[[ GIVEN RECORDS, beginning ]]

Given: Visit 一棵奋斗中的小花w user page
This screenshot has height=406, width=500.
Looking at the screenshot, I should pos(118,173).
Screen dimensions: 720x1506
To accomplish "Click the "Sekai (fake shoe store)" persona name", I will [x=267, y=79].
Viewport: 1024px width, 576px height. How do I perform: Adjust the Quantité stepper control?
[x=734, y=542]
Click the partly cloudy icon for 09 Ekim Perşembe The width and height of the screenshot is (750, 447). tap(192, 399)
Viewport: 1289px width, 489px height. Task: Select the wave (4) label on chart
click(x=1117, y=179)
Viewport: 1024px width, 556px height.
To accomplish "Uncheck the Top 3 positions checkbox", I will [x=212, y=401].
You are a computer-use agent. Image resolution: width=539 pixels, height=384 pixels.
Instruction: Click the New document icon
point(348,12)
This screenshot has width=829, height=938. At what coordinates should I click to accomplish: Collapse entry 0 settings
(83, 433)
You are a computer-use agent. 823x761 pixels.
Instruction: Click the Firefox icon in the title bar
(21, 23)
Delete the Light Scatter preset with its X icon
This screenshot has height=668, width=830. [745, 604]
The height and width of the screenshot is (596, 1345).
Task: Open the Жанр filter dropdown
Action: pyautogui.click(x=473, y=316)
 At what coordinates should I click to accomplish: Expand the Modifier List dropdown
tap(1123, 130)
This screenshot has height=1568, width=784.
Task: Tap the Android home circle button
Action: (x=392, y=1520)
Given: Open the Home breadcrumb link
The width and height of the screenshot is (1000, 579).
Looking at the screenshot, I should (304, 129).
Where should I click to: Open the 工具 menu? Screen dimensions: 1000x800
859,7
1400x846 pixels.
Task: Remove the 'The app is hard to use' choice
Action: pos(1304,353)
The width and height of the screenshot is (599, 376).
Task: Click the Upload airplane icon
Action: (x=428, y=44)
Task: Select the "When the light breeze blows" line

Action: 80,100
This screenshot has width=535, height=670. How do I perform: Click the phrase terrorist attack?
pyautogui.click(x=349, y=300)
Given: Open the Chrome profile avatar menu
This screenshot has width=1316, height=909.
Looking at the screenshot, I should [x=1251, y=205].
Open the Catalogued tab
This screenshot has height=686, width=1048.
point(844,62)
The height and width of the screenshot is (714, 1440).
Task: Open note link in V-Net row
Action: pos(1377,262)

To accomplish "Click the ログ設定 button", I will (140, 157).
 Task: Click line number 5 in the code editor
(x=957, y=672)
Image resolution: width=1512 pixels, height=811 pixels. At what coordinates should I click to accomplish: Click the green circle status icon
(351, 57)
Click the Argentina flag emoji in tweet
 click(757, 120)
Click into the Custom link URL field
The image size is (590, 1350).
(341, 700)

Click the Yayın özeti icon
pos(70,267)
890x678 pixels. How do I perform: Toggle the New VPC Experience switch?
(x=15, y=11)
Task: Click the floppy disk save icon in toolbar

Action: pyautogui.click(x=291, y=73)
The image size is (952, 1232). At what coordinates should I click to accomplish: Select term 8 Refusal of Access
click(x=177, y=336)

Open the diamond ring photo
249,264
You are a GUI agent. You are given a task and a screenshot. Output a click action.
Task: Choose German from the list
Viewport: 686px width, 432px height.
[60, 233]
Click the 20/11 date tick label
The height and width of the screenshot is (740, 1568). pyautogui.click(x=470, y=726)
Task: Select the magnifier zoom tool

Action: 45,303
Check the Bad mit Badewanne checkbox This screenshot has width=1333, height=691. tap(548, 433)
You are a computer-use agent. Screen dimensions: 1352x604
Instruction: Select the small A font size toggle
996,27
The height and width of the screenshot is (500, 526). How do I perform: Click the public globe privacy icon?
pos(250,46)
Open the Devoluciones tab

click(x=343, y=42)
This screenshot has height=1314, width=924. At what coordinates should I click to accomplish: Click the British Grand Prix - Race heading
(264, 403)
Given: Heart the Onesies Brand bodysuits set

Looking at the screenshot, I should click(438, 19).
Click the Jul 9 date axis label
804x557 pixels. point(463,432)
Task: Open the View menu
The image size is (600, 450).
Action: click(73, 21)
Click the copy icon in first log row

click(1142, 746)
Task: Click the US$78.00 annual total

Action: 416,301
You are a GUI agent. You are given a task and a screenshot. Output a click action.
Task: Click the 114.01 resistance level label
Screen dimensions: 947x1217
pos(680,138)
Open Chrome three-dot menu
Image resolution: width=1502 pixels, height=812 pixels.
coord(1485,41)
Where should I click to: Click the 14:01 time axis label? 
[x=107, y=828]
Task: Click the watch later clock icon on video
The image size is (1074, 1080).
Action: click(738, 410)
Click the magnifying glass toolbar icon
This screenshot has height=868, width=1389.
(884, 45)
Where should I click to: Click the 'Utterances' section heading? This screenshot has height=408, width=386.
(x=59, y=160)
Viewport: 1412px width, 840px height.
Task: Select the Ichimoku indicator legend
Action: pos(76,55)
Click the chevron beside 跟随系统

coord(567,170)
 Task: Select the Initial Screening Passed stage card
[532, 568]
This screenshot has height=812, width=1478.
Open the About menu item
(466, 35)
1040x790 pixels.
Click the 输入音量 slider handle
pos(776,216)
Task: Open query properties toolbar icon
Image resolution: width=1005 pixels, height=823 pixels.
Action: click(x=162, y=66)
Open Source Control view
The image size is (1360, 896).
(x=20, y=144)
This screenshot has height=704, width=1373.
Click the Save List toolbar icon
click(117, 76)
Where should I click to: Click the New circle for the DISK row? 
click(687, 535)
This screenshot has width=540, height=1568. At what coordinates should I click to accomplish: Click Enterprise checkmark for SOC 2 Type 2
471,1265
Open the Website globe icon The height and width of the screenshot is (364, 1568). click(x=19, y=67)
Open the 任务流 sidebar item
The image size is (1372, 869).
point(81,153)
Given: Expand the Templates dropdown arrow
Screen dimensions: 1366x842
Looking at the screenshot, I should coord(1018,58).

[[ GIVEN RECORDS, end ]]

▶ DIRECTIONS FOR THIS TASK
Exact reproduction of every entry is needed.

▶ WRITTEN SOLUTION
Given: Visit 一棵奋斗中的小花w user page
This screenshot has height=406, width=500.
Looking at the screenshot, I should pos(118,173).
Screen dimensions: 720x1506
To accomplish "Click the "Sekai (fake shoe store)" persona name", I will [x=267, y=79].
Viewport: 1024px width, 576px height. How do I perform: Adjust the Quantité stepper control?
[x=734, y=542]
Click the partly cloudy icon for 09 Ekim Perşembe The width and height of the screenshot is (750, 447). tap(192, 399)
Viewport: 1289px width, 489px height. Task: Select the wave (4) label on chart
click(x=1117, y=179)
Viewport: 1024px width, 556px height.
To accomplish "Uncheck the Top 3 positions checkbox", I will [x=212, y=401].
You are a computer-use agent. Image resolution: width=539 pixels, height=384 pixels.
Instruction: Click the New document icon
point(348,12)
This screenshot has width=829, height=938. At what coordinates should I click to accomplish: Collapse entry 0 settings
(83, 433)
You are a computer-use agent. 823x761 pixels.
Instruction: Click the Firefox icon in the title bar
(21, 23)
Delete the Light Scatter preset with its X icon
This screenshot has height=668, width=830. [745, 604]
The height and width of the screenshot is (596, 1345).
Task: Open the Жанр filter dropdown
Action: pyautogui.click(x=473, y=316)
 At what coordinates should I click to accomplish: Expand the Modifier List dropdown
tap(1123, 130)
This screenshot has height=1568, width=784.
Task: Tap the Android home circle button
Action: (x=392, y=1520)
Given: Open the Home breadcrumb link
The width and height of the screenshot is (1000, 579).
Looking at the screenshot, I should (304, 129).
Where should I click to: Open the 工具 menu? Screen dimensions: 1000x800
859,7
1400x846 pixels.
Task: Remove the 'The app is hard to use' choice
Action: pos(1304,353)
The width and height of the screenshot is (599, 376).
Task: Click the Upload airplane icon
Action: (x=428, y=44)
Task: Select the "When the light breeze blows" line

Action: 80,100
This screenshot has width=535, height=670. How do I perform: Click the phrase terrorist attack?
pyautogui.click(x=349, y=300)
Given: Open the Chrome profile avatar menu
This screenshot has width=1316, height=909.
Looking at the screenshot, I should [x=1251, y=205].
Open the Catalogued tab
This screenshot has height=686, width=1048.
point(844,62)
The height and width of the screenshot is (714, 1440).
Task: Open note link in V-Net row
Action: pos(1377,262)

To accomplish "Click the ログ設定 button", I will (140, 157).
 Task: Click line number 5 in the code editor
(x=957, y=672)
Image resolution: width=1512 pixels, height=811 pixels. At what coordinates should I click to accomplish: Click the green circle status icon
(351, 57)
Click the Argentina flag emoji in tweet
 click(757, 120)
Click into the Custom link URL field
The image size is (590, 1350).
(341, 700)

Click the Yayın özeti icon
pos(70,267)
890x678 pixels. How do I perform: Toggle the New VPC Experience switch?
(x=15, y=11)
Task: Click the floppy disk save icon in toolbar

Action: pyautogui.click(x=291, y=73)
The image size is (952, 1232). At what coordinates should I click to accomplish: Select term 8 Refusal of Access
click(x=177, y=336)

Open the diamond ring photo
249,264
You are a GUI agent. You are given a task and a screenshot. Output a click action.
Task: Choose German from the list
Viewport: 686px width, 432px height.
[60, 233]
Click the 20/11 date tick label
The height and width of the screenshot is (740, 1568). pyautogui.click(x=470, y=726)
Task: Select the magnifier zoom tool

Action: 45,303
Check the Bad mit Badewanne checkbox This screenshot has width=1333, height=691. tap(548, 433)
You are a computer-use agent. Screen dimensions: 1352x604
Instruction: Select the small A font size toggle
996,27
The height and width of the screenshot is (500, 526). How do I perform: Click the public globe privacy icon?
pos(250,46)
Open the Devoluciones tab

click(x=343, y=42)
This screenshot has height=1314, width=924. At what coordinates should I click to accomplish: Click the British Grand Prix - Race heading
(264, 403)
Given: Heart the Onesies Brand bodysuits set

Looking at the screenshot, I should click(438, 19).
Click the Jul 9 date axis label
804x557 pixels. point(463,432)
Task: Open the View menu
The image size is (600, 450).
Action: click(73, 21)
Click the copy icon in first log row

click(1142, 746)
Task: Click the US$78.00 annual total

Action: 416,301
You are a GUI agent. You are given a task and a screenshot. Output a click action.
Task: Click the 114.01 resistance level label
Screen dimensions: 947x1217
pos(680,138)
Open Chrome three-dot menu
Image resolution: width=1502 pixels, height=812 pixels.
coord(1485,41)
Where should I click to: Click the 14:01 time axis label? 
[x=107, y=828]
Task: Click the watch later clock icon on video
The image size is (1074, 1080).
Action: click(738, 410)
Click the magnifying glass toolbar icon
This screenshot has height=868, width=1389.
(884, 45)
Where should I click to: Click the 'Utterances' section heading? This screenshot has height=408, width=386.
(x=59, y=160)
Viewport: 1412px width, 840px height.
Task: Select the Ichimoku indicator legend
Action: pos(76,55)
Click the chevron beside 跟随系统

coord(567,170)
 Task: Select the Initial Screening Passed stage card
[532, 568]
This screenshot has height=812, width=1478.
Open the About menu item
(466, 35)
1040x790 pixels.
Click the 输入音量 slider handle
pos(776,216)
Task: Open query properties toolbar icon
Image resolution: width=1005 pixels, height=823 pixels.
Action: click(x=162, y=66)
Open Source Control view
The image size is (1360, 896).
(x=20, y=144)
This screenshot has height=704, width=1373.
Click the Save List toolbar icon
click(117, 76)
Where should I click to: Click the New circle for the DISK row? 
click(687, 535)
This screenshot has width=540, height=1568. At what coordinates should I click to accomplish: Click Enterprise checkmark for SOC 2 Type 2
471,1265
Open the Website globe icon The height and width of the screenshot is (364, 1568). click(x=19, y=67)
Open the 任务流 sidebar item
The image size is (1372, 869).
point(81,153)
Given: Expand the Templates dropdown arrow
Screen dimensions: 1366x842
Looking at the screenshot, I should coord(1018,58).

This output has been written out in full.